PROBLEM DETAILS: Reproduce the passage on law firm billing in the bankruptcy case below word for word, starting with "Tens of millions" and going on through "131 pages long.".

PASSAGE FOR REVIEW:
━━━━━━━━
In an attached declaration, Mr. Barge argues that the fee examiner in the case is using the wrong standards to allow $1 million in charges that the Justice Dept. specifically says cannot be paid to a law firm.

According to invoices filed with the court, Akin Gump was billing from $40,000 to $90,000 a month just for submitting its monthly invoice to the court.

Tens of millions of dollars that should be going to pay off bankruptcy debts nationwide are going to pay for law firm accounting departments which have turned themselves into profit centers according to the legal filing.

"You can buy a house for that much in Akron," notes Mr. Barge.

Mr. Barge's declaration notes that the Fee Examiner in the case, Mr. Don Oliver of Direct Fee Review, explained to him in a telephone conversation that the invoice was so expensive to produce because the attorneys' time had to be billed in eight-minute increments under the billing procedures of the federal bankruptcy courts and that the computer-generated bill was 131 pages long.
━━━━━━━━
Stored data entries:

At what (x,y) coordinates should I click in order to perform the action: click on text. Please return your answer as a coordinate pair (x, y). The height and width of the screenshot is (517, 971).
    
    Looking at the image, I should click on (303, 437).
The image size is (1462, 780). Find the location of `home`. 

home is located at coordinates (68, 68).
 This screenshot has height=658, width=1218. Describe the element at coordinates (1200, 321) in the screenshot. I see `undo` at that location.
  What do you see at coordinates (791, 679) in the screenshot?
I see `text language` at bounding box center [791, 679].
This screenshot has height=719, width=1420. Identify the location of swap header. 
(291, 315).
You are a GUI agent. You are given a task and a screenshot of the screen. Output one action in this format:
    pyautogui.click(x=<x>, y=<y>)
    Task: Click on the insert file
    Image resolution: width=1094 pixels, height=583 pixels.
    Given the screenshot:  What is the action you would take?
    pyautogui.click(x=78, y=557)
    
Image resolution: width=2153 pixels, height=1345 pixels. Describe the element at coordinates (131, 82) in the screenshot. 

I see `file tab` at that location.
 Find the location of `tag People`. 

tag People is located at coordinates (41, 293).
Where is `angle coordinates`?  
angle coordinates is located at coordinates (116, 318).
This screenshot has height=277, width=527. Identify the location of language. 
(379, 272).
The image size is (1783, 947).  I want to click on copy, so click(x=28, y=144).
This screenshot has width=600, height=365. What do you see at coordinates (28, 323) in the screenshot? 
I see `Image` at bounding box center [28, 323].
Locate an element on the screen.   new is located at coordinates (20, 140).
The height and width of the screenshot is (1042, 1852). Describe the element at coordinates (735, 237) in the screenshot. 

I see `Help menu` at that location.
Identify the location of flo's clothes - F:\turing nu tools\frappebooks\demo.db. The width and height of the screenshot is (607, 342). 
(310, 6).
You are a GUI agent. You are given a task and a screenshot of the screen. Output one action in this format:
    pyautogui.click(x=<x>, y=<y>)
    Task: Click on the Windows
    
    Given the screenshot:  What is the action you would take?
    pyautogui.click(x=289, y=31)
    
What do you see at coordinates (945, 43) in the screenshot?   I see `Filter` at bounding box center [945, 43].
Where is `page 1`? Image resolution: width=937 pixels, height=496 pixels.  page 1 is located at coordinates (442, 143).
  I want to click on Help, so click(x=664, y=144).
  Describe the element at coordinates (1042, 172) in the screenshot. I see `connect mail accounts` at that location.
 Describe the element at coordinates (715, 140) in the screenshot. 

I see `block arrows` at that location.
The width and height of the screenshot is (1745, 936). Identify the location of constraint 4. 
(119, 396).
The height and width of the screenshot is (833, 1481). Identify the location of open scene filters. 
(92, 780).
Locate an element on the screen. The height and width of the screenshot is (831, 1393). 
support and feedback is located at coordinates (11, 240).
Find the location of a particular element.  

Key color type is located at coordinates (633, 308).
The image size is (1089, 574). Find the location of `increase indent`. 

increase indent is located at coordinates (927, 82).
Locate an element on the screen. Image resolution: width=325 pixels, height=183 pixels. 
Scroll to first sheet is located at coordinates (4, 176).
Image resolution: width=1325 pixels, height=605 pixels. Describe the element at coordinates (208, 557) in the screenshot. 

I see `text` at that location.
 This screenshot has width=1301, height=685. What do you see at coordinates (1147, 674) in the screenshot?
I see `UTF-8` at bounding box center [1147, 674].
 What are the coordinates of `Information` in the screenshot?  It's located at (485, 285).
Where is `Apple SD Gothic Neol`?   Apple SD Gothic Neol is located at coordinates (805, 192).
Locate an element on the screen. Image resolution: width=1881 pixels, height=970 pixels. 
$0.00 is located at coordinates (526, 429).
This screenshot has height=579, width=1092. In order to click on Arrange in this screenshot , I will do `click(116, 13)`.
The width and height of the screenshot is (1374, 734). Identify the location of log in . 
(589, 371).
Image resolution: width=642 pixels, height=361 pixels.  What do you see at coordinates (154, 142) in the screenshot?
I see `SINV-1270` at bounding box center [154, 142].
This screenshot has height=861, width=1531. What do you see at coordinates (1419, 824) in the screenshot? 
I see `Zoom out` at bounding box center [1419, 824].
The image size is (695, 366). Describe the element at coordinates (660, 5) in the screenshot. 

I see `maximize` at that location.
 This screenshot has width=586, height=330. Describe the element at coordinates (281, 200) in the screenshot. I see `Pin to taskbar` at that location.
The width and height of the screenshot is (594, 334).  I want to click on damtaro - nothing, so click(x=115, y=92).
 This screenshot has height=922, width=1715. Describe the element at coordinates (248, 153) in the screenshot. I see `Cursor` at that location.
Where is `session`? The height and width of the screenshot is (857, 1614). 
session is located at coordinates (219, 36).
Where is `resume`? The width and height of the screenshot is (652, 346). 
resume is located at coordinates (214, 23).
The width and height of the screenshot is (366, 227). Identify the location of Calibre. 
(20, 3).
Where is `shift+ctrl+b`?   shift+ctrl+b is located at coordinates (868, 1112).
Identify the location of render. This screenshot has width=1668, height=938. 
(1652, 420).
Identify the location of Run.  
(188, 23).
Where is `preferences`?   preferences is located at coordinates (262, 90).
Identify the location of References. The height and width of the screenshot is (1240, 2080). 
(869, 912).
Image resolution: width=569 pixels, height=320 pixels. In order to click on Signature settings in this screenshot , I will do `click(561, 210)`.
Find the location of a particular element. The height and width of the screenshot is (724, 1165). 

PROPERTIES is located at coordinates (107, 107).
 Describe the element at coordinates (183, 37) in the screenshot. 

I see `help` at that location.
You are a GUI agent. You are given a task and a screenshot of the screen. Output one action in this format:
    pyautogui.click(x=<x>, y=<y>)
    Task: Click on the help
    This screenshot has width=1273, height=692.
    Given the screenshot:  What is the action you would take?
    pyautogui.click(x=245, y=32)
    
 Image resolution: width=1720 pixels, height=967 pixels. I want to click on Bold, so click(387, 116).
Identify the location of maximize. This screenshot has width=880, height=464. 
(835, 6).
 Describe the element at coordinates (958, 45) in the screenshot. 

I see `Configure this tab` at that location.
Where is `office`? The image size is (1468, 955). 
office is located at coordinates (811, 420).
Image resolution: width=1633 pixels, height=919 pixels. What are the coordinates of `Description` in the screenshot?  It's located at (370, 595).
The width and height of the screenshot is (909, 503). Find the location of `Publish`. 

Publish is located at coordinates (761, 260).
━━━━━━━━
SOLUTION FOR THIS TASK:
Tens of millions of dollars that should be going to pay off bankruptcy debts nationwide are going to pay for law firm accounting departments which have turned themselves into profit centers according to the legal filing.

"You can buy a house for that much in Akron," notes Mr. Barge.

Mr. Barge's declaration notes that the Fee Examiner in the case, Mr. Don Oliver of Direct Fee Review, explained to him in a telephone conversation that the invoice was so expensive to produce because the attorneys' time had to be billed in eight-minute increments under the billing procedures of the federal bankruptcy courts and that the computer-generated bill was 131 pages long.